* [Excerpted passage]

In this formulation, $f_h$ and ${\psi }_h$ are, respectively, piecewise linear approximations of f in ${\mathsf{\Omega }}_h$ and $\psi$ on $\partial {\mathsf{\Omega }}_h$. The first two integrals in (52) may be calculated using the trapezoidal rule on each triangle $T\in {\tau }_h$, since ${\int }_{{\mathsf{\Omega }}_h}={\sum }_{T\in {\mathcal{T}}_h}{\int }_T$.

The various discrete linear elliptic problems occurring in (45)–(48) are all associated with the same matrix, differing only by their right-hand sides. This matrix is sparse, symmetric and positive semidefinite, then singular. However, the corresponding linear system can be solved by a sparse Cholesky solver after fixing to zero the value of the unknown function at one node of the mesh. In the end, we subtract the mean value of the numerical solution (as indicated above, in Remark 2).

4.2. Analytic Solution to Forward and Inverse Problems in a Circular Domain

For the special case when the domain is circular, we can compute an analytic solution to the forward and inverse problem using the Fourier series method. The numerical results obtained with this method are used to validate the algorithm proposed above.

For instance, when $\mathsf{\Omega }={\overline{\mathsf{\Omega }}}_1\cup {\overline{\mathsf{\Omega }}}_2\cup {\mathsf{\Omega }}_3$ and ${\mathsf{\Omega }}_1$ is a circular domain of radius $R_1$, ${\mathsf{\Omega }}_2$ is a circular annular domain with interior radius $R_1$ and exterior radius $R_2$, and ${\mathsf{\Omega }}_3$ is a circular annular domain with interior radius $R_2$ and exterior radius $R_3$, a harmonic source $f\in \mathcal{U}$ has the following representation with circular harmonics:

$$f(r,\theta )=\sum _{k=1}^{\infty }{f}_k^1{r}^{k}cosk\theta +f_k^2{r}^{k}sink\theta ,\mathrm{for}\mathrm{all}(r,\theta )\in [0,R_1]\times [0,2\pi ],$$

(53)

where $f_k^1={〈f(r,\theta ),cosk\left(\theta \right)〉}_{L_2\left({\mathsf{\Omega }}_1\right)}$ and $f_k^2={〈f(r,\theta ),sink\left(\theta \right)〉}_{L_2\left({\mathsf{\Omega }}_1\right)}$, $k=1,2,\dots$, are its Fourier coefficients.

* [Stored data]
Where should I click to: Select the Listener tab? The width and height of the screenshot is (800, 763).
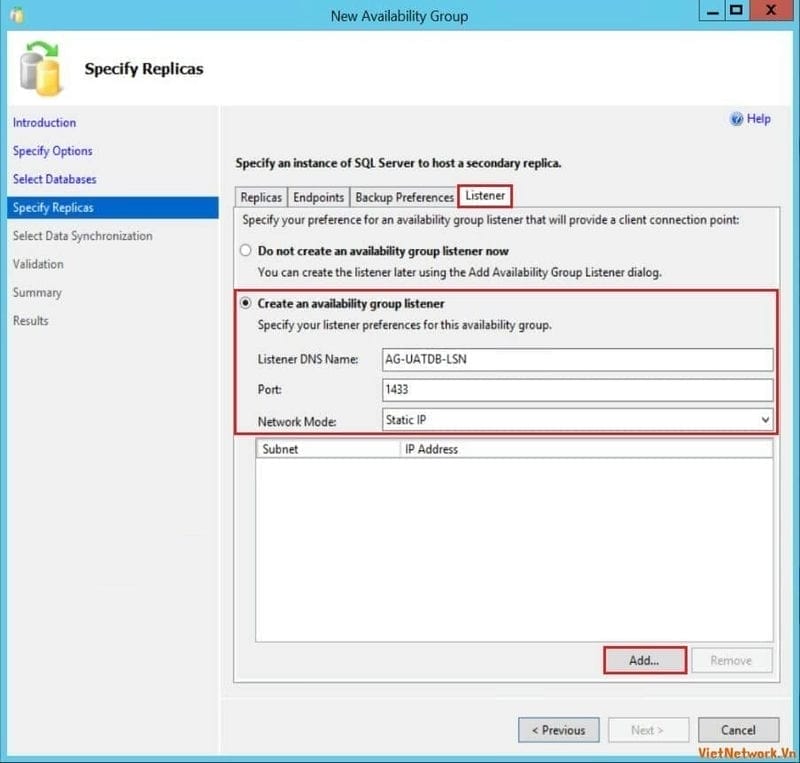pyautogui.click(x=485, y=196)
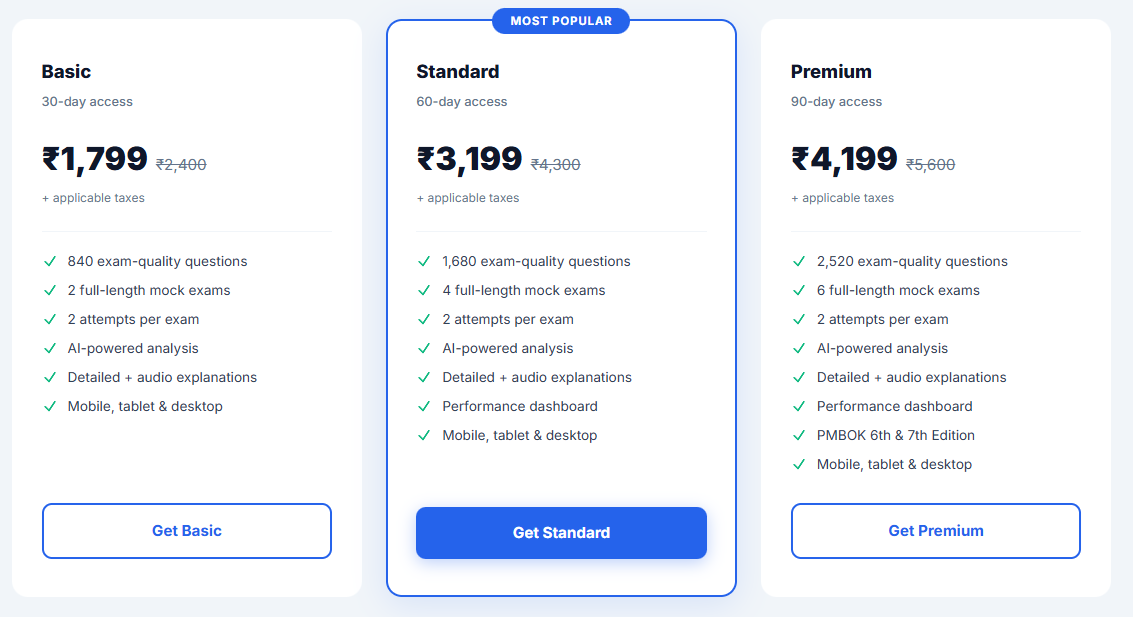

* [Work instructions] Copy the excerpt on the numerical method, starting at "The various discrete" and ending at "in Remark 2).", changing "Cholesky" to "LU".

* [Solution for this exercise]
The various discrete linear elliptic problems occurring in (45)–(48) are all associated with the same matrix, differing only by their right-hand sides. This matrix is sparse, symmetric and positive semidefinite, then singular. However, the corresponding linear system can be solved by a sparse LU solver after fixing to zero the value of the unknown function at one node of the mesh. In the end, we subtract the mean value of the numerical solution (as indicated above, in Remark 2).